Viele Menschen in Deutschland kommen in diesem Sommer seltener mit Stechmücken in Berührung als gewohnt. Insektenforscher berichten, dass es bislang deutlich weniger Stechmücken gibt als in durchschnittlichen Jahren. Als wichtigsten Grund nennen sie die Trockenheit. Damit bewahrheitet sich die Prognose vom Sommeranfang nicht, in der noch mit einer starken Mückensaison gerechnet worden war.

Stechmücken sind zur Vermehrung auf stehendes Wasser angewiesen. Die Weibchen legen ihre Eier bevorzugt in flachen Gewässern, Pfützen, Regentonnen oder feuchten Gräben ab. Aus den Eiern entwickeln sich Larven, die sich im Wasser häuten und später zu flugfähigen Mücken werden. Bleibt der Regen über Wochen aus, trocknen viele dieser Brutstätten aus. Die Insekten können dann keine neue Generation heranziehen. Genau diese Entwicklung beobachten die Fachleute derzeit: Statt der erwarteten Mückenplage bleiben viele Nächte ruhig, und der sonst übliche Stich an Arm oder Bein bleibt aus.

Die geringere Zahl an Stechmücken hat auch Folgen für die Natur. Mücken sind Nahrung für viele Tiere: Fledermäuse jagen sie in der Dämmerung, Vögel sammeln sie für ihren Nachwuchs, und auch Libellen sowie andere räuberische Insekten ernähren sich von ihnen. Fällt die Mückenpopulation stark aus, kann sich das in der Nahrungskette bemerkbar machen. Zugleich zeigt die Entwicklung, wie empfindlich Insekten auf Witterungsverläufe reagieren.
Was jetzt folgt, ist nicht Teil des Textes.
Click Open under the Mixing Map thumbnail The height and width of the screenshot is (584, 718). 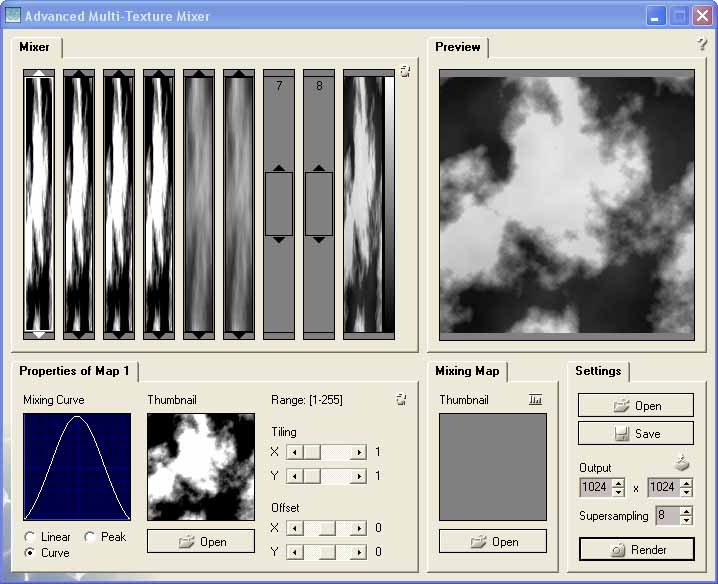point(493,541)
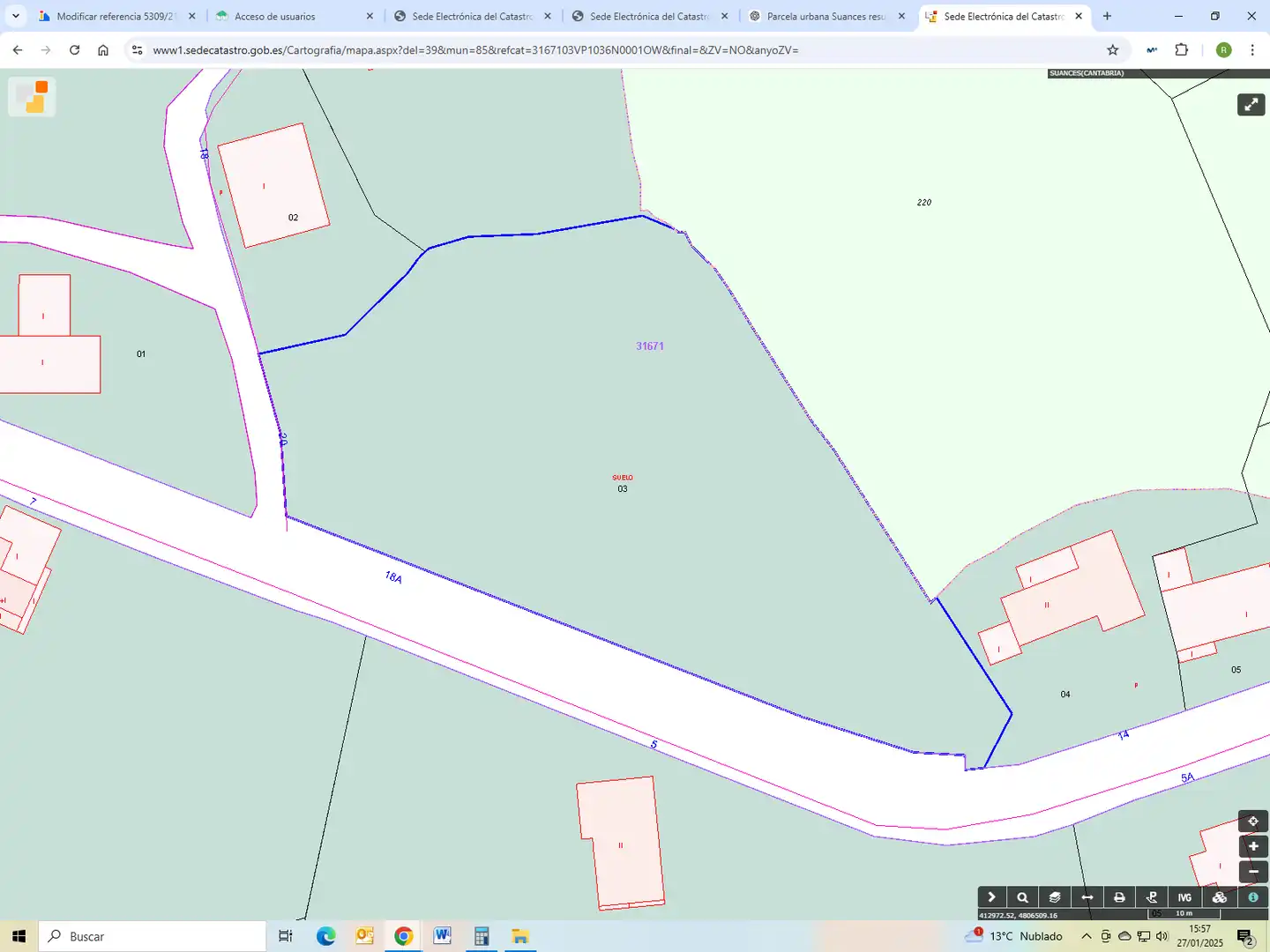Bookmark this page with the star icon
1270x952 pixels.
[1113, 50]
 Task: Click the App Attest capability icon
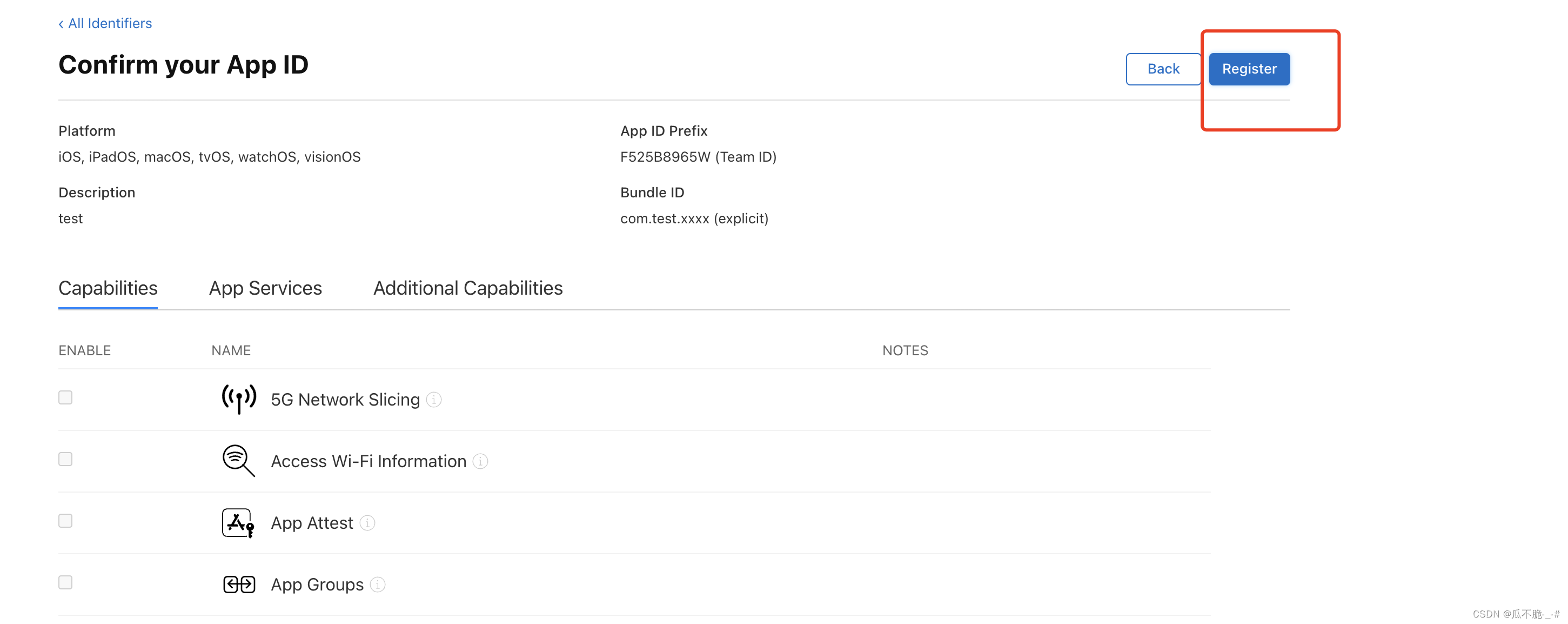[238, 522]

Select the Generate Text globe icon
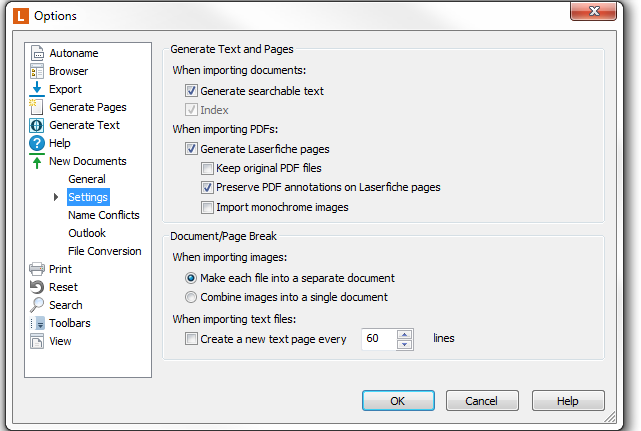pos(36,125)
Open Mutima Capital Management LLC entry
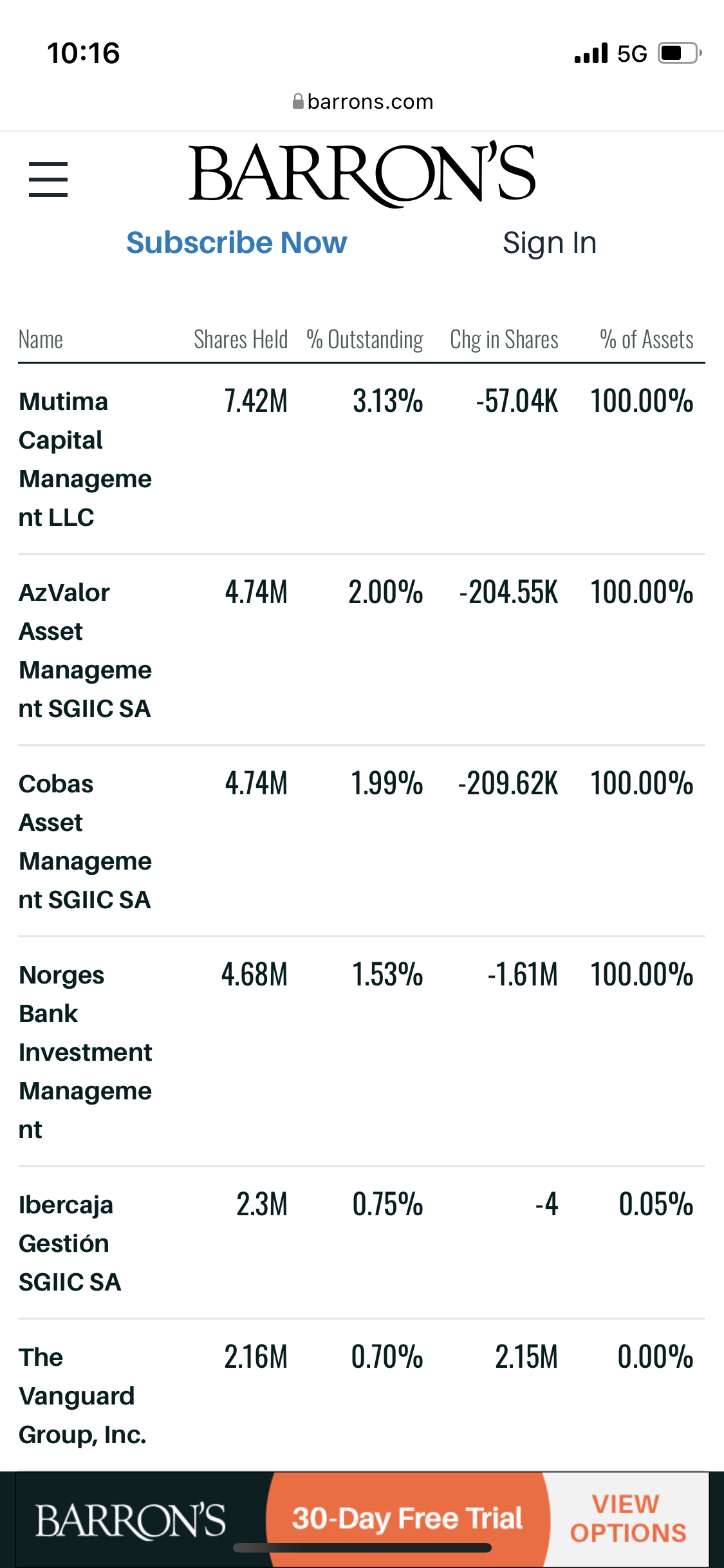 click(85, 459)
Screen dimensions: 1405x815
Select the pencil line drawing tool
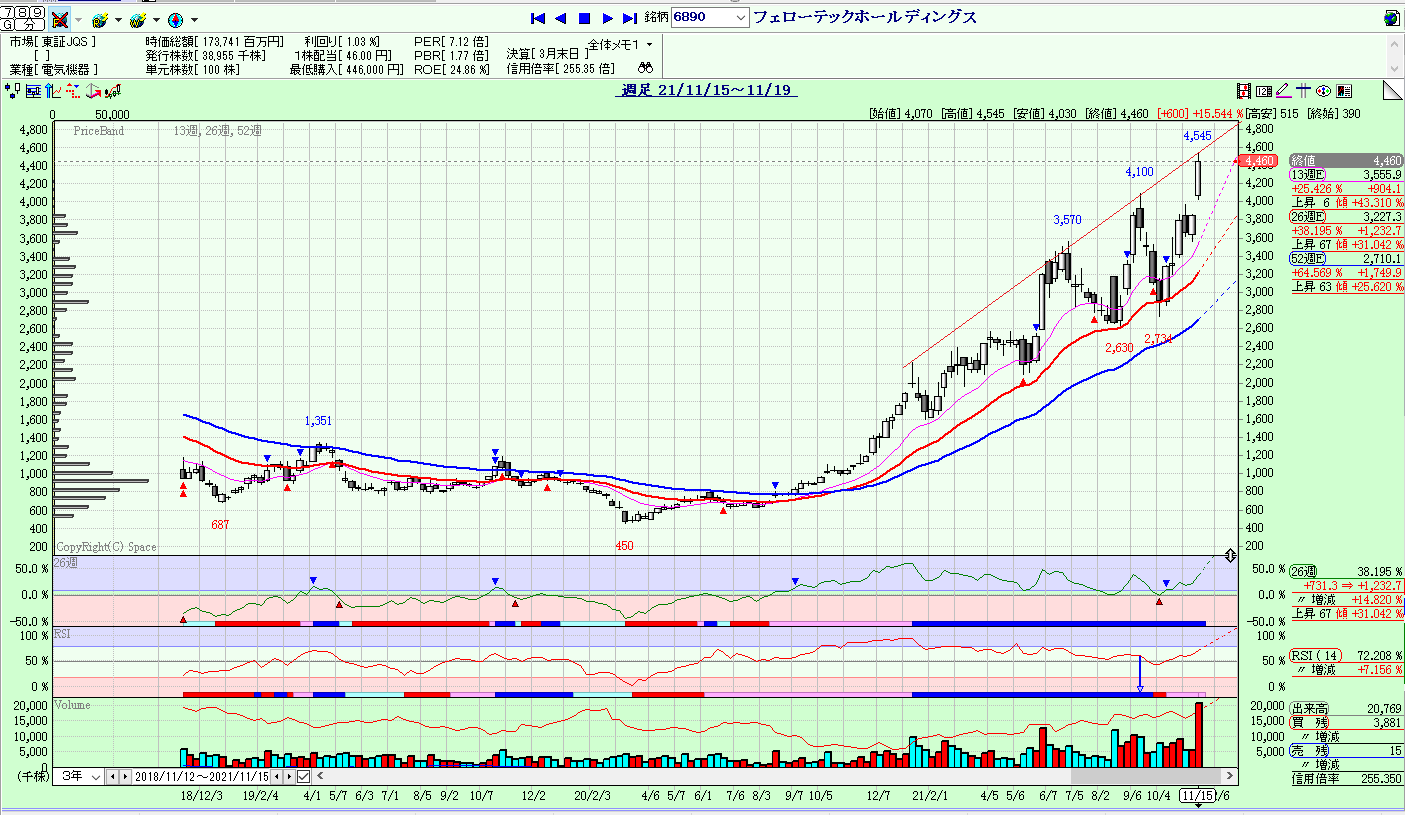pyautogui.click(x=1282, y=91)
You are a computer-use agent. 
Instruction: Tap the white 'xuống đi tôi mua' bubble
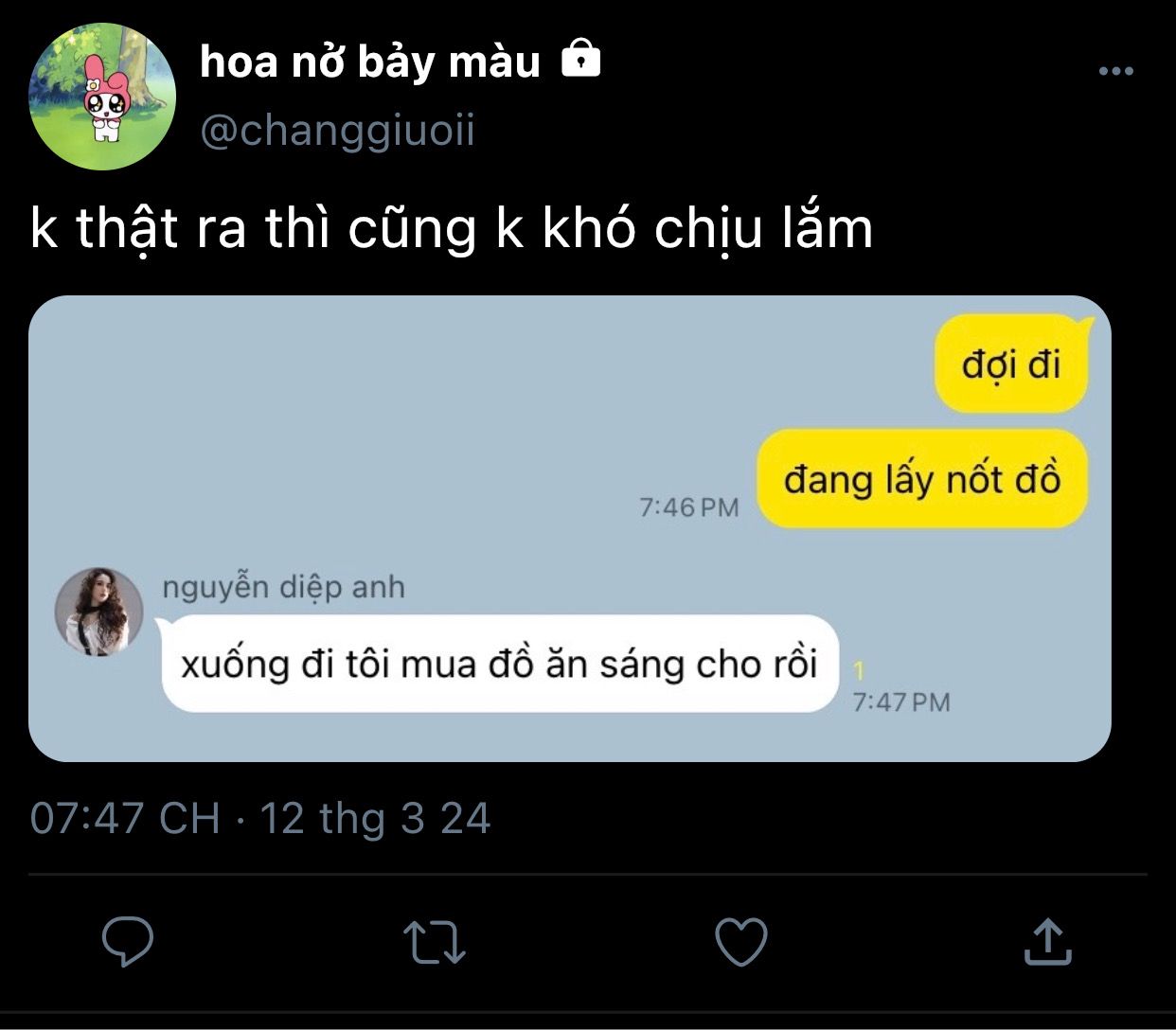500,664
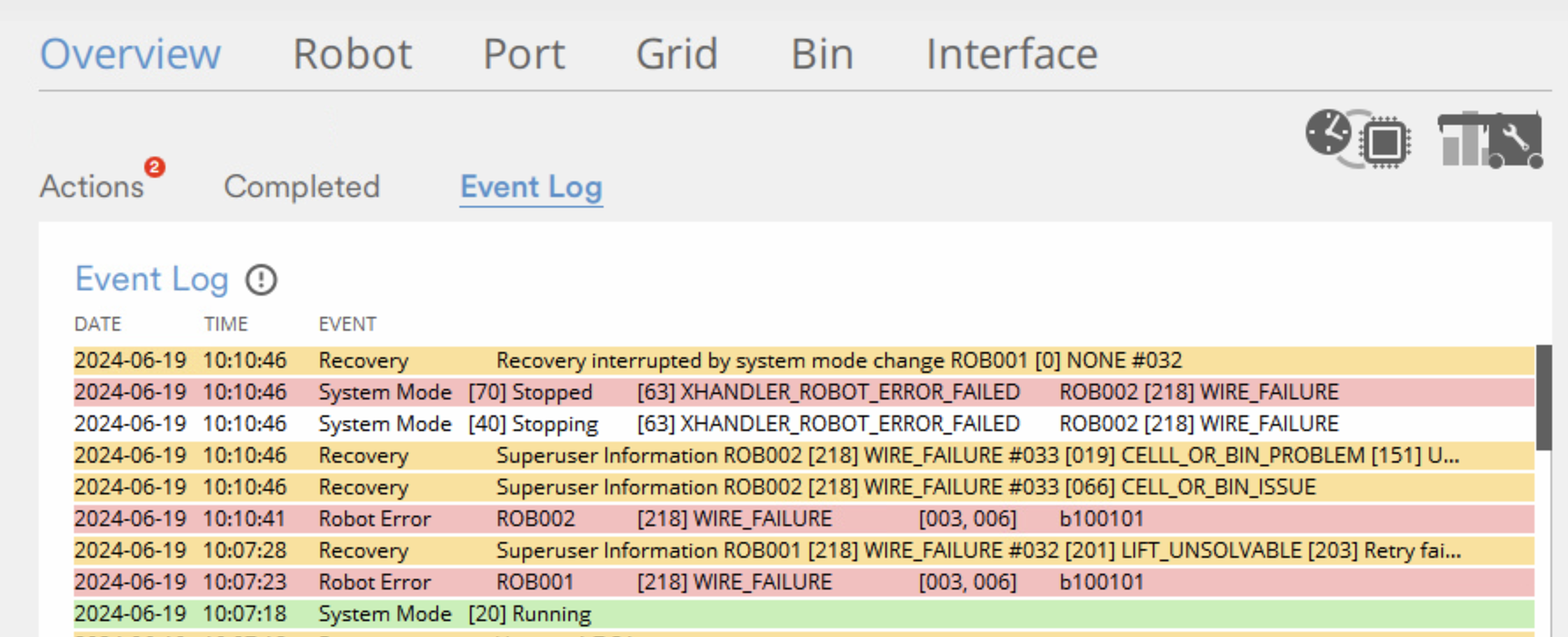Open the Interface tab
This screenshot has height=637, width=1568.
1012,55
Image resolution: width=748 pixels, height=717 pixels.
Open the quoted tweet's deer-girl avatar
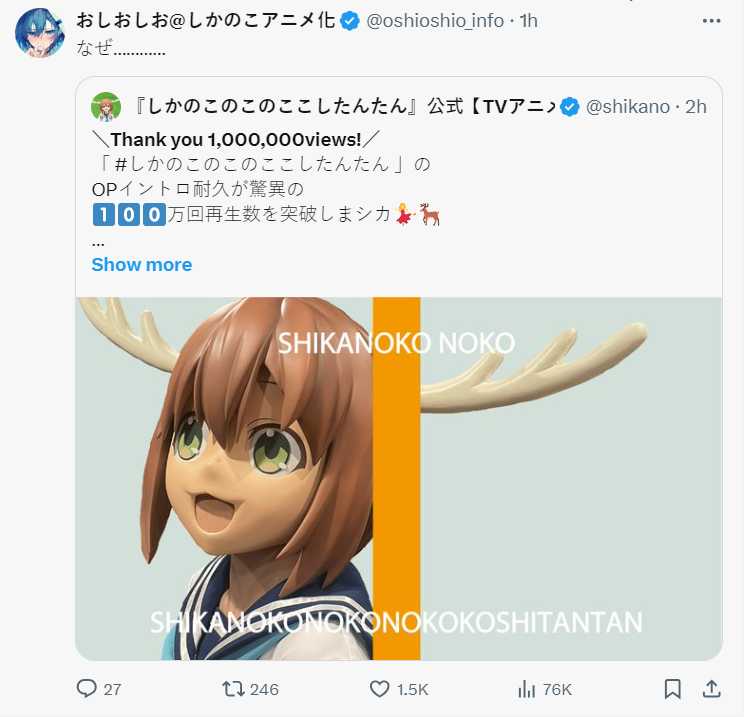click(106, 107)
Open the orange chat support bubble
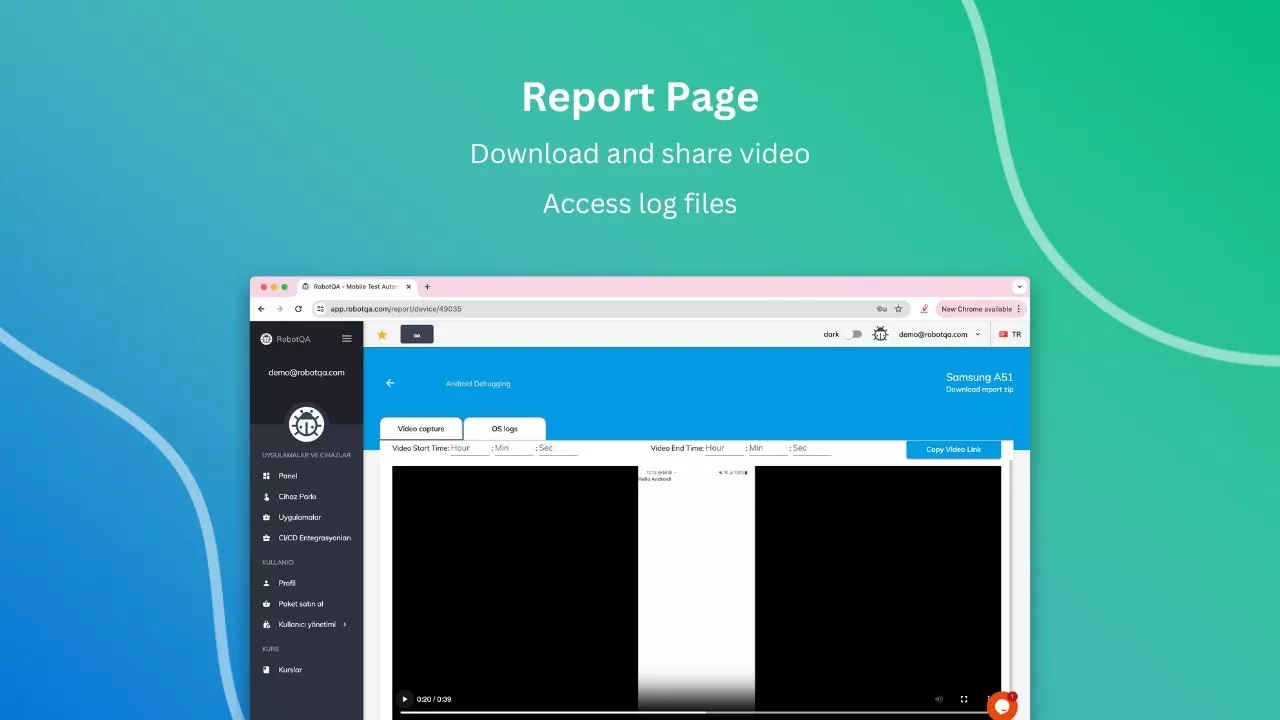The width and height of the screenshot is (1280, 720). (x=1001, y=705)
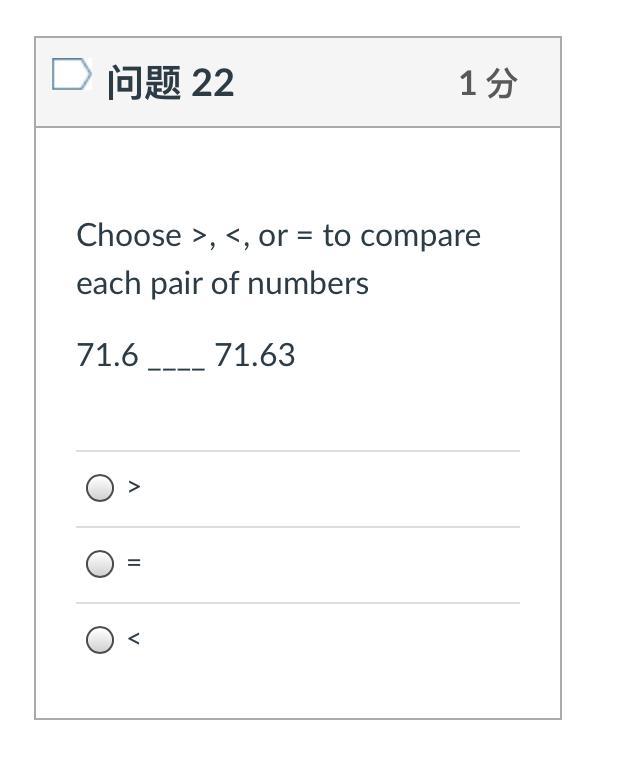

Trockene Phasen können ganze Bestände einbrechen lassen, während feuchte Sommer umgekehrt zu einem Massenauftreten führen können.

Die aktuelle Beobachtung ist auch deshalb bemerkenswert, weil der Saisonstart anders verlief. Zum Beginn des Sommers hatten die Vorhersagen auf eine kräftige Mückenentwicklung hingedeutet. Die anhaltende Trockenheit habe diese Entwicklung jedoch ausgebremst, erklären die Insektenforscher. Entscheidend ist demnach nicht allein die Wärme, sondern vor allem die Verfügbarkeit von Wasser. Stechmücken können hohe Temperaturen nur dann für eine schnelle Vermehrung nutzen, wenn gleichzeitig genügend feuchte Brutplätze vorhanden sind.

Ob die Mücken in den kommenden Wochen noch einmal zulegen können, hängt vor allem vom Wetter ab. Kommt es nach längerer Trockenheit zu heftigen Regenfällen, entstehen schnell neue Wasseransammlungen, in denen Mücken ihre Eier ablegen. Die Insekten entwickeln sich bei warmen Temperaturen binnen weniger Tage bis Wochen. Aus einer einzelnen Regenpfütze können dann zahlreiche neue Stechmücken schlüpfen. Insektenforscher weisen deshalb darauf hin, dass eine Trockenperiode eine Mückenpopulation nicht dauerhaft beseitigt. Sie verzögert die Vermehrung lediglich so lange, bis wieder genügend Wasser vorhanden ist.

Für den Menschen bedeutet die aktuelle Lage zunächst eine spürbare Entlastung. Wer im Garten sitzt, auf dem Balkon schläft oder abends am See spazieren geht, muss derzeit seltener Mückenschutzmittel benutzen als in manchen Vorjahren. Auch in den Wohnungen bleiben Fenster und Terrassentüren häufiger ohne surrende Gäste. Ganz entspannt sollten Urlauber und Allergiker die Lage aber nicht betrachten: Stechmücken können sich nach einer Trockenphase schnell erholen, und insbesondere nach einem Sommergewitter kann die Zahl der Tiere innerhalb kurzer Zeit wieder ansteigen. Die Forscher beobachten die Entwicklung deshalb weiterhin aufmerksam. Ob sich der Trend fortsetzt oder die Mücken doch noch aufholen, wird sich in den nächsten Wochen zeigen.